Le lait est vendu à l’industrie, à 380 €/1 000 l en moyenne. Dans les zones lointaines, le prix descend à 280 €/1 000l : la différence est liée aux frais de collecte. Nous n’avons pas de système d’appellation d’origine ni de certification nationale. Mais les fermes les moins accessibles transforment leur production en fromage et le valorisent en produit typique. Les éleveurs conservent les mâles pour la viande. Ceux proches des grandes villes envoient leurs bêtes à l’abattoir. Sinon, des petits abattoirs circulent dans les endroits moins accessibles.

>> Quel est l’objectif de votre visite en France ?

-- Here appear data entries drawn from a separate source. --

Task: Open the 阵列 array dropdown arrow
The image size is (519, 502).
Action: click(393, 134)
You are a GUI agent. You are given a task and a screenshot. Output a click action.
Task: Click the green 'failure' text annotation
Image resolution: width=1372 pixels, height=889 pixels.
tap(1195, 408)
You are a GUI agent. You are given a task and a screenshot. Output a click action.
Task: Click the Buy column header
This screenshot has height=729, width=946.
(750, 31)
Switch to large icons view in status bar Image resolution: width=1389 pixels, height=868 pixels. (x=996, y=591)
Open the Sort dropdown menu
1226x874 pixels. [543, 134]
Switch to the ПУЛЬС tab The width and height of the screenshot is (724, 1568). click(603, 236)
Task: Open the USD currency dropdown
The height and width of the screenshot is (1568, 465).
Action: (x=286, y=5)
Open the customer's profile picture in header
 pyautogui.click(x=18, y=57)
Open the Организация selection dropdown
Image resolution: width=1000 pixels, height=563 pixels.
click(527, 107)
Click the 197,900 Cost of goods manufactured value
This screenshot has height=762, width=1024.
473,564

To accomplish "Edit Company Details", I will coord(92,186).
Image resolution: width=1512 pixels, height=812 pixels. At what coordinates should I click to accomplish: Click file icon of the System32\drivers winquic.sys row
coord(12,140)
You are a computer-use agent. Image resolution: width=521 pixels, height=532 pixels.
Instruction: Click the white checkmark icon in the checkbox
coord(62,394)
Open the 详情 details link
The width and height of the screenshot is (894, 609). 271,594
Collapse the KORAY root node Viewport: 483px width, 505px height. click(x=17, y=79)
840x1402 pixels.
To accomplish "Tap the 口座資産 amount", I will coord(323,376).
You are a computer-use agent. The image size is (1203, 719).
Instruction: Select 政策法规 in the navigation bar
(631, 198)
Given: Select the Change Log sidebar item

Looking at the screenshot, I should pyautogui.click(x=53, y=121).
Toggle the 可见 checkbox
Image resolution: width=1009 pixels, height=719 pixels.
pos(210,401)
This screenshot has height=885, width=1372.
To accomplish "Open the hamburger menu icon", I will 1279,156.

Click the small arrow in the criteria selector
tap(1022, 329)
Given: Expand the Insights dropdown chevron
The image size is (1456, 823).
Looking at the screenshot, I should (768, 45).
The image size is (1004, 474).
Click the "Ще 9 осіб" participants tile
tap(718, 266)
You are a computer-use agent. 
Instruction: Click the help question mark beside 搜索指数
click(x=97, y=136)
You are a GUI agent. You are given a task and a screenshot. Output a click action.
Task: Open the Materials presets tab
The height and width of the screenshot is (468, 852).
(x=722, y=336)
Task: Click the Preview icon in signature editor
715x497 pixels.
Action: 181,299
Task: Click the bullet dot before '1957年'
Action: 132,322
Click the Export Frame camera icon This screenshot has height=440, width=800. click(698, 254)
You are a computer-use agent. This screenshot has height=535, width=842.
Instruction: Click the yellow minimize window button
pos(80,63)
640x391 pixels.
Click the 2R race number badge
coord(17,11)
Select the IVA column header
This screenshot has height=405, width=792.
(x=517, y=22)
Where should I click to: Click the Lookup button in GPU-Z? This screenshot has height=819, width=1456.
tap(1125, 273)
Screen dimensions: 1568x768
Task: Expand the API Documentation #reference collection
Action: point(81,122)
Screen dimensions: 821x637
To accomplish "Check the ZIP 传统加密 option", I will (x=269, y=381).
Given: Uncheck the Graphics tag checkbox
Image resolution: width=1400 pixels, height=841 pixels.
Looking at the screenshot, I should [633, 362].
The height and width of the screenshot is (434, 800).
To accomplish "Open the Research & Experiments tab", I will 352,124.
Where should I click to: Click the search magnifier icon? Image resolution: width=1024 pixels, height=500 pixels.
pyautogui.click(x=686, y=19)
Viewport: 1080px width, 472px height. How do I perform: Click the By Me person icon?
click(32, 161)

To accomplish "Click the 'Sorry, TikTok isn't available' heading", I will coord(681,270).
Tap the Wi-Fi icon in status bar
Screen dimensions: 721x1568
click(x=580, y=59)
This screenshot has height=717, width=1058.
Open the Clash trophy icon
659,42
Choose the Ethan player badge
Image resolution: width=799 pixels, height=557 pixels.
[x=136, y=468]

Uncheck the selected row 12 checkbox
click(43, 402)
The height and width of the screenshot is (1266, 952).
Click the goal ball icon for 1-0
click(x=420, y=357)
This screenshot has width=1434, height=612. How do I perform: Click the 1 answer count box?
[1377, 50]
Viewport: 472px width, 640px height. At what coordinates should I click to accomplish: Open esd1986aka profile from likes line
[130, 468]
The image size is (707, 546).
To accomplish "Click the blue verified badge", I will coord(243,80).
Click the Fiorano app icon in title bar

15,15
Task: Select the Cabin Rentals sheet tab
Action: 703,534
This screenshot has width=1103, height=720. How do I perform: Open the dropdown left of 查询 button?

Mes parents adhèrent à l’association normande depuis 1967. Depuis tout petit, je suis un fan de génétique de la race. Alors j’approfondis mes connaissances sur la Normande en visitant les meilleures exploitations de la zone. J’observe les conditions d’élevage, le savoir-faire des techniciens Origen. J’apprends sur le schéma de sélection et je vois ce que donnent les descendants de taureaux que je vais importer en Colombie.

>> Qu’en retenez-vous ?
Que j’aime encore plus la Normande. Je compare les croisements obtenus ici et chez nous, cela va me permettre de mieux choisir les femelles en Colombie. J’appréhende mieux nos besoins en génétique. J’améliore mes choix, au bénéfice des éleveurs. Le travail réalisé par les techniciens d’Origen me donne confiance, il y a beaucoup à développer chez nous.